A 41-year-old man from Madrid contracted the dengue virus after having sex with his male partner. The man’s partner had been exposed to the virus on a trip to Cuba, according to health officials from Madrid Public Health Department.
According to The Telegraph, the man was confirmed to be positive for dengue in September, however officials couldn’t initially ascertain how he had contracted the virus, as he did not reside in an area which was known to have reported cases of the fever before. Doctors also ruled out that he contracted the infection from travelling to an area known to be a hotspot for the virus.
It was later narrowed down to the possibility of having been transmitted sexually from his partner.

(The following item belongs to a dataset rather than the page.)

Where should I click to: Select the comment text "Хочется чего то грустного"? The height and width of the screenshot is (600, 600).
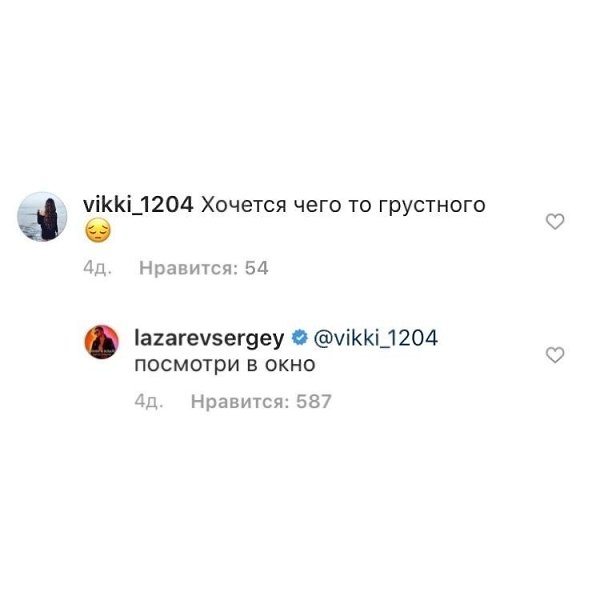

"His partner presented the same symptoms as him but lighter around ten days earlier, and he had previously visited Cuba and the Dominican Republic. An analysis of their sperm was carried out and it revealed that not only did they have dengue but that it was exactly the same virus which circulates in Cuba,” said Susana Jiminez, a health official from Spain to the media.
Dengue fever which is caused by one of five strains of the dengue virus has only been known to be passed to humans via the bite of an infected mosquito. This is the first ever instance to be reported of the virus spreading through sexual contact.
Dengue fever is caused by one of the five serotypes (strains) of the virus. Typically, the Aedes Aegypti mosquito is the vector which transmits the virus to humans via a bite. The incubation period following exposure to the virus is anywhere between 3 to 5 days. The most commonly seen symptoms of dengue are high-grade fever, joint pain, muscle pain and general fatigue. There is no mainstream vaccine against the virus, as a result of which treatment is largely based on controlling the symptoms an individual has.
Currently, scientists are working on figuring out how to develop a vaccine against the virus which would protect an individual against all four strains of the virus. In 2017, a vaccine that had been developed by Sanofi Pasteur was available for people who had already contracted dengue. It was said that the vaccine wasn’t suitable for anyone who had not yet had the infection as it was likely that they may get a severe form of dengue. It had been approved in the United States Food and Drug Administration (USFDA) at the time only to children between the ages of 9 and 16. In order to get the vaccine, proof of dengue infection had to be submitted.
With regards to the availability of such a vaccine in India, the Indian Council of Medical Research (ICMR) had stated in September that a partial roll-out of vaccines may be tested from 2020 onwards in the country.